Long story short, I have
#include <vector>
template <class T>
class wrapped_vector {
private:
std::vector<T> elements;
public:
wrapped_vector() {
elements.resize(20);
}
T& operator[](int i) {
return elements[i];
}
const T& operator[](int i) const {
return elements[i];
}
};
int main(void) {
wrapped_vector<int> test_int;
test_int[0] = 1;
wrapped_vector<bool> test_bool;
test_bool[0] = true; // remove this line and it all compiles
}
and it gives me the compile error
test.cpp: In instantiation of ‘T& wrapped_vector<T>::operator[](int) [with T = bool]’:
test.cpp:28:13: required from here
test.cpp:15:34: error: invalid initialization of non-const reference of type ‘bool&’ from an rvalue of type ‘std::vector<bool, std::allocator<bool> >::reference {aka std::_Bit_reference}’
You got bitten by yet another side-effect of the "magic" std::vector<bool>
.
Since std::vector<bool>
doesn't actually store a contiguous array of bool
s, but packs them as a bitset, it cannot return a "real" reference to a bit in the middle of the bitset (since bits aren't directly addressable); for this reason, its operator[]
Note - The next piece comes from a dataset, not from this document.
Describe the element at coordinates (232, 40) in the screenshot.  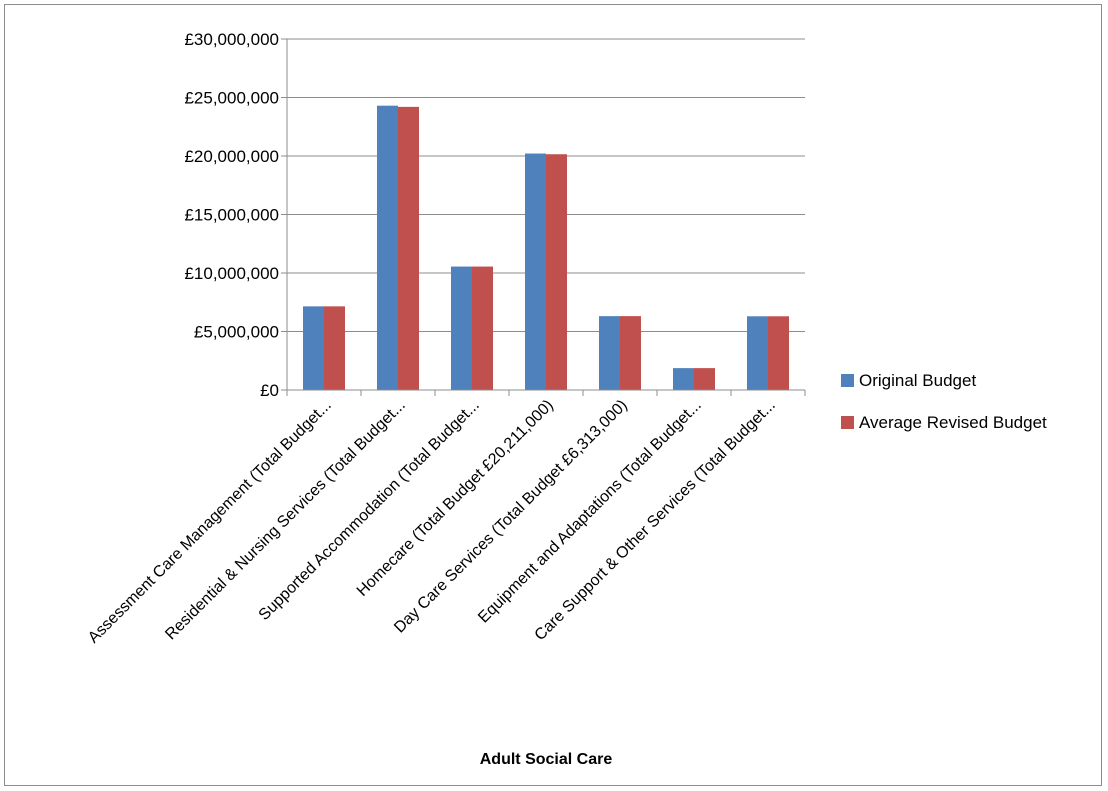
I see `y-tick-label: £30,000,000` at that location.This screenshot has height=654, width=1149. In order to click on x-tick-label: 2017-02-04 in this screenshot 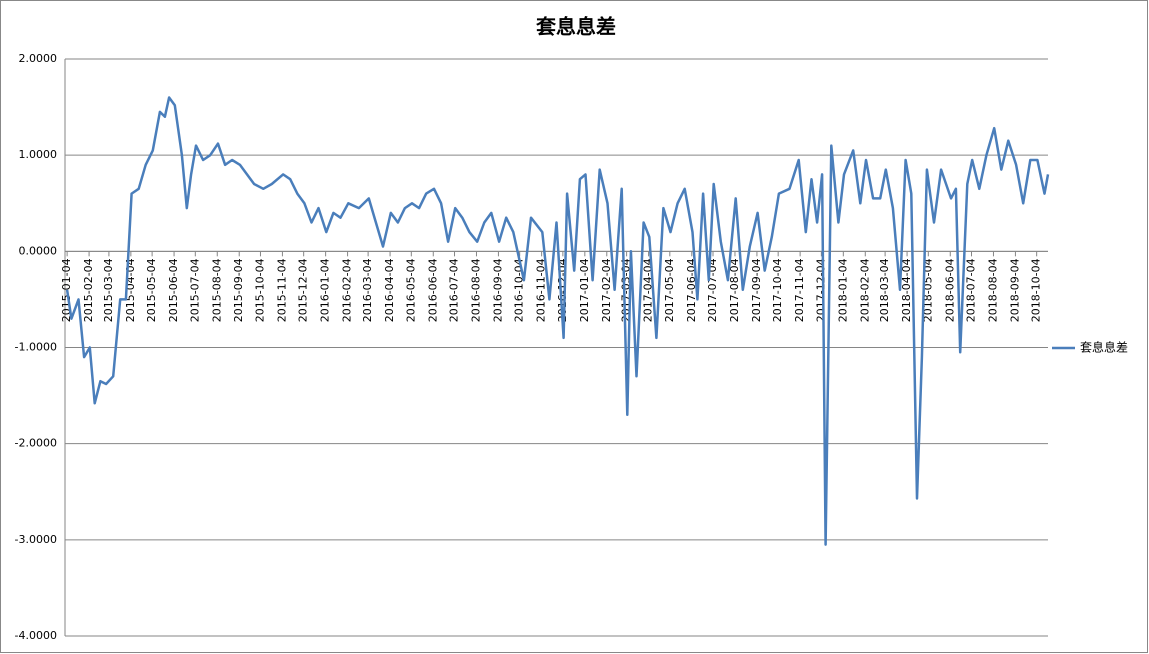, I will do `click(606, 290)`.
returns a proxy object that, overloading its operator=
, "fakes" a reference semantic.
The problem lies here: this proxy object is not a bool &
, so you cannot return it as such in your method.
The simplest way to solve would be something like this:
typename std::vector<T>::reference operator[](int i) {
return elements[i];
}
typename std::vector<T>::const_reference operator[](int i) const {
return elements[i];
}
that guarantees that you actually return whatever type std::vector
uses as "reference to T
" in its methods.
Also, you may want to use std::vector<T>::size_type
for indexes (mostly for coherency of your forwarder functions than anything else).